Kelly, whose interview with the BBC has now been viewed over 84 million times on the broadcaster’s Facebook page, has gotten back on camera with his wife and two kids — deliberately, this time.

Explaining the infamous moment when his four-year-old daughter, Marion, walked into the room while he was being interviewed, Kelly said she was “in a hippity-hoppity mood that day because of the school party”.

Marion walked into the room after seeing her father’s face onscreen in another room.

When Kelly’s eight-month-old son, James, followed his daughter into the room, Kelly said he knew “it was over”.

“I’ve been doing TV for a while and this has never happened,” he said.

“It was terribly cute. I saw the video just like everybody else. It was really funny.”

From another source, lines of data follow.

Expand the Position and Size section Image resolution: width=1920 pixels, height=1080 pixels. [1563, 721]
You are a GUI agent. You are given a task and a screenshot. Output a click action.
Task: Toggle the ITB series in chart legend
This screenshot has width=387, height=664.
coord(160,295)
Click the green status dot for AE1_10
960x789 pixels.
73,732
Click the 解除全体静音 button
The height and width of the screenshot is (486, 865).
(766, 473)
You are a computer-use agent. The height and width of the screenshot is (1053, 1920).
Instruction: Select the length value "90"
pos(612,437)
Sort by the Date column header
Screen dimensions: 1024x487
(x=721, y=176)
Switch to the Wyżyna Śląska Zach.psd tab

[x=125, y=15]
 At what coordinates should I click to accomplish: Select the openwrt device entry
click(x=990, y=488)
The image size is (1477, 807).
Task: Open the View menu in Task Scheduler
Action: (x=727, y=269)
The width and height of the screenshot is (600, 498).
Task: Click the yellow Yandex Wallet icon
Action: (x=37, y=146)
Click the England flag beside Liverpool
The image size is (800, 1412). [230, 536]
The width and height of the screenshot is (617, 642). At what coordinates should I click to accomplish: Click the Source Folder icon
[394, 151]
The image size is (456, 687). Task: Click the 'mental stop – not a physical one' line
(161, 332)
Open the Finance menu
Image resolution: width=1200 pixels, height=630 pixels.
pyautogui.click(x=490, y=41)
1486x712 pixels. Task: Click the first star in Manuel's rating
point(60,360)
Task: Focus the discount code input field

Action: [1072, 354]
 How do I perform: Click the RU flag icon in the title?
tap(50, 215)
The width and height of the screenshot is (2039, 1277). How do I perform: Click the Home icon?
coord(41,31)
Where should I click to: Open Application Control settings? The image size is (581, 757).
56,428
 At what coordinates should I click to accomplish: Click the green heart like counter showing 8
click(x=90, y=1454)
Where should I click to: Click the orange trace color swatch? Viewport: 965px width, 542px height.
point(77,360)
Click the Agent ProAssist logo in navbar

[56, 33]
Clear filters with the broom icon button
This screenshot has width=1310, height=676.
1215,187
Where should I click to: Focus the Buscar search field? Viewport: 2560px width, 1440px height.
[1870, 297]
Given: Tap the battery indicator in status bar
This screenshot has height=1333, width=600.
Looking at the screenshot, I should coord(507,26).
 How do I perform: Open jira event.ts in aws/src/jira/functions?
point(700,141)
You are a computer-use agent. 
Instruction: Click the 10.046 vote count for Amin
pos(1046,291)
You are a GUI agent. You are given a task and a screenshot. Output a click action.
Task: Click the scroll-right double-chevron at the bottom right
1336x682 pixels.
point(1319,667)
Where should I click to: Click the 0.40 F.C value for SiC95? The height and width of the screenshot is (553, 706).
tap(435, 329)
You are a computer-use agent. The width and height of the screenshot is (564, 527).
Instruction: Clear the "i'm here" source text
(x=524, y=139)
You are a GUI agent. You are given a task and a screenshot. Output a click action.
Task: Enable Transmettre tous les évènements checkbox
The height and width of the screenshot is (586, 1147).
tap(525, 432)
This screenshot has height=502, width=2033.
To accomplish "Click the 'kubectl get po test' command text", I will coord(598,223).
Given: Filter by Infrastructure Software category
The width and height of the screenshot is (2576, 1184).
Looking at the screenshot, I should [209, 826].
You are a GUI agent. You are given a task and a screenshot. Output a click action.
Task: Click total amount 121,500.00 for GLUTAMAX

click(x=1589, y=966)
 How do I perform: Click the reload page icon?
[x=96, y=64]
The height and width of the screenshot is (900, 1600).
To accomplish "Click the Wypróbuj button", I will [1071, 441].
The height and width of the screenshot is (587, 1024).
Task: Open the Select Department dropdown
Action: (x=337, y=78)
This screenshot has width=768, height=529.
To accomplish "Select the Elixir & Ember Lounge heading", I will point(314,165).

Kelly’s wife, Kim Jung-A, told the Wall Street Journal that the chaos seen in the viral video isn’t unusual at their house — but it doesn’t usually happen during a live television interview.

“Most of the time he locks the door,” she explained. “I heard her leaving but I couldn’t find them around me. I started to check the door. It was open. It was chaos for me.”

Kelly gave credit to his wife for doing her best to remove the kids from the room.

“My wife did a great job cleaning up a really unanticipated situation as best as she possibly could,” he said. “It was funny… if you watch the tape, I was sort of struggling to keep my own laughs down. They’re little kids and that’s how things are.”